Injury, poisoning and procedural complications
Common: accidental falls.
Parkinson's disease is associated with the occurrence of hallucinations and confusion. During post-marketing studies of rasagiline use, these symptoms were observed in patients with Parkinson's disease who were receiving rasagiline.
It is known that serious adverse reactions may occur with concomitant use of SSRIs, SNRIs, tricyclic/tetracyclic antidepressants, and MAO inhibitors. During post-marketing surveillance of rasagiline use, cases of serotonin syndrome—manifested by anxiety, confusion, muscle rigidity, shivering, and myoclonic jerks—have been reported in patients who received antidepressants/SNRIs concomitantly with rasagiline.
Studies have been reported in which fluoxetine or fluvoxamine were not co-administered with rasagiline; however, other antidepressants were used with rasagiline: amitriptyline at doses of at least 50 mg per day, trazodone at doses of at least 50 mg per day, citalopram at doses of at least 20 mg per day, sertraline at doses of at least 100 mg per day, and paroxetine at doses of at least 30 mg per day.
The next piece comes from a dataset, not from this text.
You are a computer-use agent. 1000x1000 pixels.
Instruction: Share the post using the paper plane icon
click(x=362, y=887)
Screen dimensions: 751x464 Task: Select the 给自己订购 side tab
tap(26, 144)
No cases of serotonin syndrome were reported during these studies.
During the post-marketing use of rasagiline, cases of increased blood pressure, including rare cases of hypertensive crisis associated with ingestion of tyramine-rich food, have been reported in patients taking rasagiline.
Drug interactions have been reported with concomitant use of MAO inhibitors and sympathomimetics.
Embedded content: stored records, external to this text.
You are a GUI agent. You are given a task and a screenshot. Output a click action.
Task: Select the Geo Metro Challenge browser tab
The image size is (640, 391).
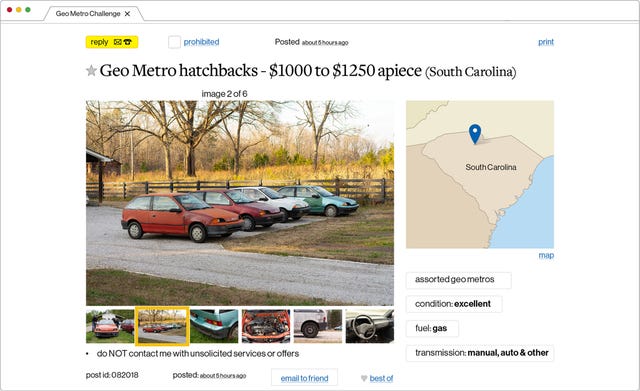click(88, 14)
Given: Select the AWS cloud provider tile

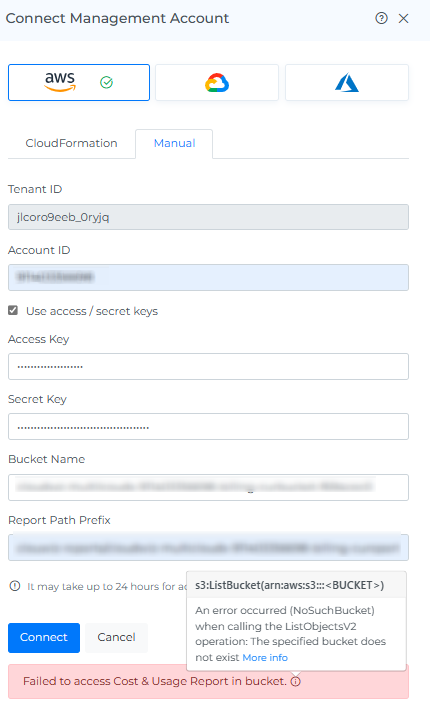Looking at the screenshot, I should tap(79, 82).

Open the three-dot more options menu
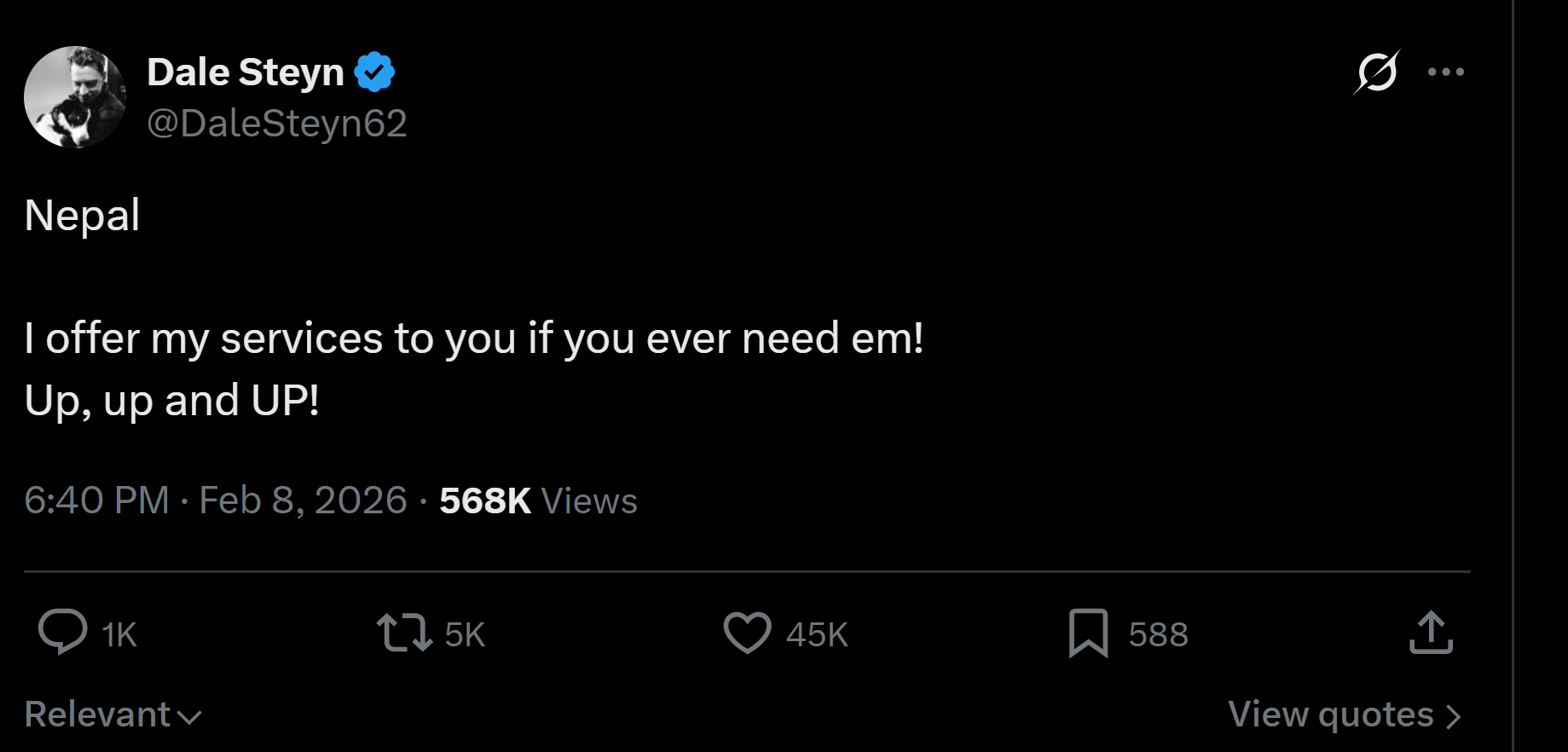pos(1446,72)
During the post-marketing use of rasagiline, a case of increased blood pressure was reported in a patient who received rasagiline concomitantly with the ophthalmic vasoconstrictor tetrahydrozoline hydrochloride.
Impulse control disorders: In patients treated with dopamine agonists and/or other dopaminergic agents, pathological gambling, increased libido, hypersexuality, impulsive shopping, binge eating, and impulsive eating may occur.
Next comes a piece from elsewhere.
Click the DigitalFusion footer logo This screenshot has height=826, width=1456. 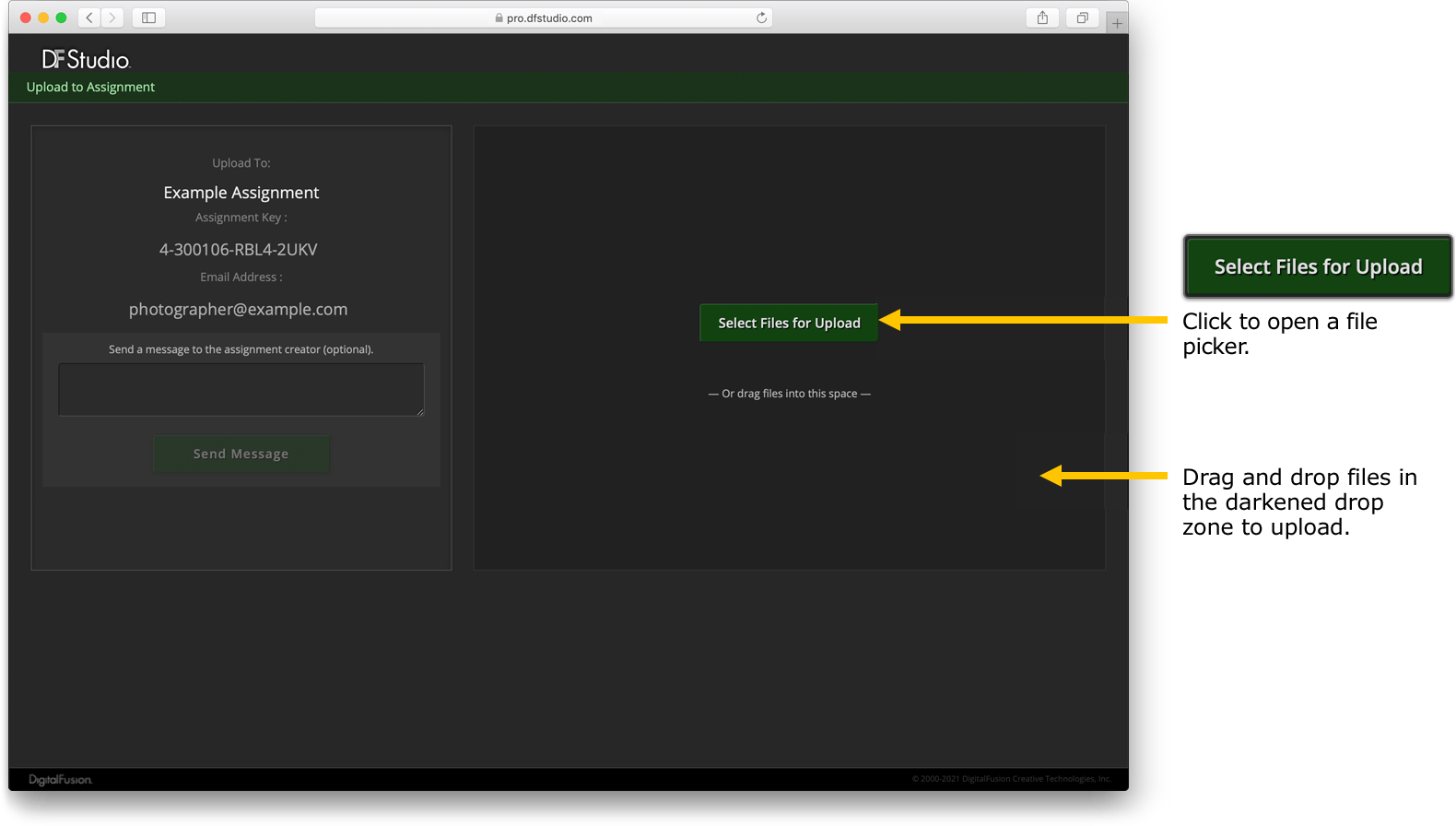coord(60,780)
Such adverse reactions were observed during the post-marketing period of rasagiline use: obsessive states, obsessive thoughts, impulsive behavior.
Excessive daytime sleepiness and episodes of sudden sleep
Excessive daytime sleepiness (hypersomnia, lethargy, sedation, sleep attacks, drowsiness, and sudden sleep episodes) may occur in patients receiving dopamine agonists and/or other dopaminergic therapies. Cases of excessive daytime sleepiness have been reported during the post-marketing use of rasagiline.
Cases of falling asleep during normal daily activities have been reported in patients receiving rasagiline and other dopaminergic agents. Although many of these patients reported drowsiness while taking rasagiline with other dopaminergic agents, some reported no prior warning signs such as excessive sleepiness. Some of these events occurred more than one year after initiation of treatment.
Reporting of suspected adverse reactions
Reporting suspected adverse reactions after medicine authorization is of great importance. It allows continuous monitoring of the benefit-risk balance of the medicine. Healthcare professionals should report any suspected adverse reactions via the national reporting system.
Shelf life. 2 years.
Storage conditions. Store at temperatures not exceeding 30 °C in the original packaging to protect from moisture. Keep out of reach of children.
Packaging. 10 tablets in a blister; 3 or 9 blisters in a cardboard box.
Prescription status. Prescription only.
Manufacturer.
KRKA, d.d., Novo mesto / KRKA, d.d., Novo mesto.
Manufacturer's location and address of place of business.
Smarjeska cesta 6, 8501 Novo mesto, Slovenia.